Electromagnetic simulation software is adopted to optimize the size of the antenna, and the obtained antenna size parameters are shown in table 1. The meaning of each parameter has been explained above.

The test object is a double circularly polarized multi-beam antenna array which is realized by utilizing the PCB technology and works at 38GHz end fire. The test results are shown in fig. 5 to 14. Fig. 5 to 8 are schematic diagrams of the standing-wave ratio of the present invention at port 1 to port 4 varying with frequency; FIG. 9 is a graph of isolation between Port 1 and Port 2 through Port 8 of the present invention as a function of frequency; fig. 10 and 11 are schematic diagrams of gain and axial ratio as a function of frequency for the case of the present invention with port 1 to port 4 excited, and fig. 12 to 14 are simulated and measured patterns of the antenna of the present invention with port 1 to port 4 excited at 35GHz, 37.5GHz, 40 GHz. The antenna tested achieved an impedance bandwidth of 29.3% and a 3-dB axial ratio bandwidth of 22.5%.

Claims

1. An end-fire multi-beam double-circularly-polarized antenna array adopting a medium-loaded step-type gap is characterized by comprising: the antenna comprises four antenna units formed by adopting dielectric-loaded step-type gaps, air slots for reducing mutual coupling among the antenna units, 4 × 4 Butler matrixes for generating phase difference among channels, a feed network for expanding the space among the antenna units and keeping the phase difference among the channels consistent, and a switching structure for testing a substrate integrated waveguide to a metal waveguide, wherein the switching structure, the 4 × 4 Butler matrixes, the feed network and the antenna units are sequentially cascaded; the antenna unit is composed of two layers of SIW-like structures consisting of two layers of dielectric layers, three layers of metal layers and two rows of metal through holes, and a dielectric loading at the tail end of an SIW opening; the three metal layers are an upper metal layer, a middle metal layer and a lower metal layer respectively, a dielectric layer is arranged between the upper metal layer and the middle metal layer, a dielectric layer is arranged between the middle metal layer and the lower metal layer, a step-shaped gap is cut in the middle metal layer at the tail end of the SIW, and a medium is loaded at the opening at the tail end of the SIW; two rows of metallized through holes arranged on two side edges of the antenna unit form metal walls on two sides of the SIW; the two-layer SIW structure is fed by two ports at the head end of the antenna unit respectively, one port feeds power, and when the other port loads a matched load, the left-handed and right-handed polarized radiation can be realized in the end-fire direction respectively.

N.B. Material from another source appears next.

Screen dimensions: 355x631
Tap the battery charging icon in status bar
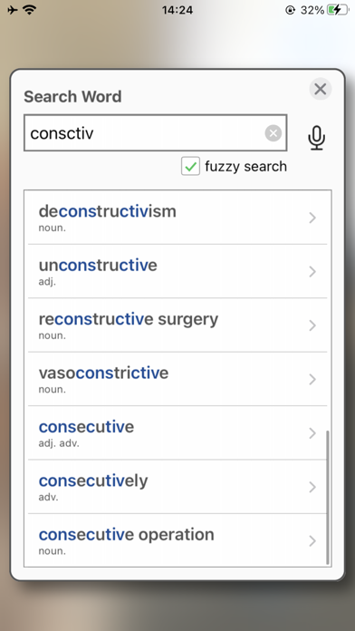(x=338, y=10)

2. The end-fire multi-beam dual-circular polarized antenna array employing dielectrically-loaded notch apertures of claim 1 wherein the switch fabric includes eight ports, one of which feeds power and the remaining of which is coupled to a matched load, thereby enabling four-beam scanning of the main radiation direction at plus or minus 8 ° and plus or minus 24 ° and switching of left-hand and right-hand circular polarized radiation at the four beams.

3. The end-fire multi-beam dual-circular polarization antenna array adopting the dielectrically-loaded notch type gap according to claim 1, wherein the antenna unit and the feed network are realized by a PCB process and an SIW technology, and the size of the antenna unit and the feed network is related to the working frequency of the antenna.